The results can be summarized as follows: revenues and operating profit are down; free cash flow is clearly negative; customers are constantly leaving the company; refinancing of an increasingly expensive debt is becoming less and less sustainable.

Net debt represents x6.6 of EBITDA - let's be clear about this: "adjusted". - but what sense does it make to use an operating profit adjusted for the cost of investments in such a capital-intensive activity? A priori none, except to put people to sleep.

Instead, we can imagine a net debt equivalent to x23 the average annual profit over the last five years. This does not help a group that has recorded a negative free cash flow of $166 million in the first quarter of 2023, compared with a cash profit of $209 million at the same time last year.

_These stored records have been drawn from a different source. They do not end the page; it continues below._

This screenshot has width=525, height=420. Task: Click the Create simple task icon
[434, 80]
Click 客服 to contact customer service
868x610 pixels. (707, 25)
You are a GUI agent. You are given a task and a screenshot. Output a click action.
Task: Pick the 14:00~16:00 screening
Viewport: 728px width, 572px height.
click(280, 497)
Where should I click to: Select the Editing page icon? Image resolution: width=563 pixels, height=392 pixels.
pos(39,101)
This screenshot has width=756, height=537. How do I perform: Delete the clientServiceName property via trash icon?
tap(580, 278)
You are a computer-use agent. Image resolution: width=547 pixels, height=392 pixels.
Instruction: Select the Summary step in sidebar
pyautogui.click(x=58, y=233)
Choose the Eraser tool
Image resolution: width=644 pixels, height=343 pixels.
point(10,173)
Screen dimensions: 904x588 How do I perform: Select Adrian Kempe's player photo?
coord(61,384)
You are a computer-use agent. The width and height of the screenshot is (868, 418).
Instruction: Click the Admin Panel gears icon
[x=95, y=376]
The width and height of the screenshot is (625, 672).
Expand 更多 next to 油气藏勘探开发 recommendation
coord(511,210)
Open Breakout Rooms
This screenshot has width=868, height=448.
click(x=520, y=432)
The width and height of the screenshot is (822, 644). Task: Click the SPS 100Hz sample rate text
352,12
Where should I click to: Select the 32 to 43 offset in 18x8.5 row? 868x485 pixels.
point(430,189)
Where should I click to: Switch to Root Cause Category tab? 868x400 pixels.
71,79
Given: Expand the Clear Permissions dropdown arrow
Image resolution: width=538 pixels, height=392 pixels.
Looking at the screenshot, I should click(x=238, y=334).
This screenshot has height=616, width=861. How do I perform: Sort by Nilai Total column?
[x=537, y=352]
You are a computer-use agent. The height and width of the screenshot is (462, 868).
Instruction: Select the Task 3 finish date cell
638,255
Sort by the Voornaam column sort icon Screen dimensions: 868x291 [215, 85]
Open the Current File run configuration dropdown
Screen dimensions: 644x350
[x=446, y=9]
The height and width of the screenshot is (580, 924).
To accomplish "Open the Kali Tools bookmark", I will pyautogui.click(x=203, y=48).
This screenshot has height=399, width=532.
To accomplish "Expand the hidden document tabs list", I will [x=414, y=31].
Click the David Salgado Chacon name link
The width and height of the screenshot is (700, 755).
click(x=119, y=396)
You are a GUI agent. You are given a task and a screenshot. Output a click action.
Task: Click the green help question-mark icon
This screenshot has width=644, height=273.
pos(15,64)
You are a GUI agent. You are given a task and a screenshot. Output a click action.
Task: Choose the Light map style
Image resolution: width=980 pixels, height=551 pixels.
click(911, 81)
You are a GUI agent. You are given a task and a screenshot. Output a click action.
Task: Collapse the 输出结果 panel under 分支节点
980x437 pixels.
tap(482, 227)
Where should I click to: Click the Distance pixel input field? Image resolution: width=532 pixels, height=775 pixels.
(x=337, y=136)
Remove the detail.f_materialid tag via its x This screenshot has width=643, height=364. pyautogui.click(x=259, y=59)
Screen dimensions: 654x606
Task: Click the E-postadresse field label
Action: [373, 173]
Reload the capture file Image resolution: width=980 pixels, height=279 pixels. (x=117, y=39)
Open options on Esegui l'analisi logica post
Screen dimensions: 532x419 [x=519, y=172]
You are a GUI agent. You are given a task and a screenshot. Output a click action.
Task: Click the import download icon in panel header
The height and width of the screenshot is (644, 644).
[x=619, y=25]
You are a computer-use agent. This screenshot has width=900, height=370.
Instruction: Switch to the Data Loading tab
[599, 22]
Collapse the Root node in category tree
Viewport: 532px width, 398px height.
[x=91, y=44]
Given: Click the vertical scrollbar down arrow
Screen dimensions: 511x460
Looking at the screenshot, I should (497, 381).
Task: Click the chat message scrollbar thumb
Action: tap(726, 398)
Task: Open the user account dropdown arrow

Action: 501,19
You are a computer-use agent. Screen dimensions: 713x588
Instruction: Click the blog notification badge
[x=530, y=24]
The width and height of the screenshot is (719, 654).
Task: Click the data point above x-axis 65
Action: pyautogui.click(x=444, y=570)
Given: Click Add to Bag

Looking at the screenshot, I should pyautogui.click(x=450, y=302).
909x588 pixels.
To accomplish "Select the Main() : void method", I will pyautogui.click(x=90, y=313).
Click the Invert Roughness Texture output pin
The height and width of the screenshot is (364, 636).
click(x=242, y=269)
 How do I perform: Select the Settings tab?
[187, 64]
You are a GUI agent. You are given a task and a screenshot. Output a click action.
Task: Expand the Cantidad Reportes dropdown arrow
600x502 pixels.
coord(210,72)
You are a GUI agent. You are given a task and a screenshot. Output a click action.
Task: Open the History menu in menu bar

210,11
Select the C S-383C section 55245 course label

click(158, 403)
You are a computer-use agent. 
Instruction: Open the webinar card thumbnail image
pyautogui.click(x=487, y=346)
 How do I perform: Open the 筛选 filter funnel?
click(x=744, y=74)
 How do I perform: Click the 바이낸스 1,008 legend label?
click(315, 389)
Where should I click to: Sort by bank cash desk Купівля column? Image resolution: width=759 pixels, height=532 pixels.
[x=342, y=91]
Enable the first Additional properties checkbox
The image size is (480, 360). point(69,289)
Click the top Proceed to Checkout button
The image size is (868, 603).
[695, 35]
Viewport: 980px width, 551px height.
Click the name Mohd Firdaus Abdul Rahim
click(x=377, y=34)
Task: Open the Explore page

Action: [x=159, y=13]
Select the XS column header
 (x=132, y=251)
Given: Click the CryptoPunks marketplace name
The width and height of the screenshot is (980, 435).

The situation is becoming more complicated in the markets served by Altice, which are increasingly competitive. The group does not shine either by the quality of its service, which is strongly criticized in the US. In this context, it will be less obvious to amortize the colossal amounts committed to the deployment of fiber.

Next year's debt maturity has been refinanced, but at an exorbitant cost - the new debt was taken on at 11% interest. The rise in rates is hurting Altice, which still has $13 billion of debt maturities over the next five years.

The least we can say is that in the United States as well as in Europe, Patrick Drahi will not have left an imperishable memory to his minority shareholders. The market capitalization of Altice in the United States has been divided by twelve since the introduction; this rout reminds the precedent of Altice in Europe.

Drahi will have used his partners' money for massive share buybacks, thus increasing his control, and then leaving them high and dry with huge capital losses. As he did with Altice Europe, the billionaire will, I bet, have a lot of fun privatizing Altice USA to its historical lows.

In short: heads you lose, tails I win.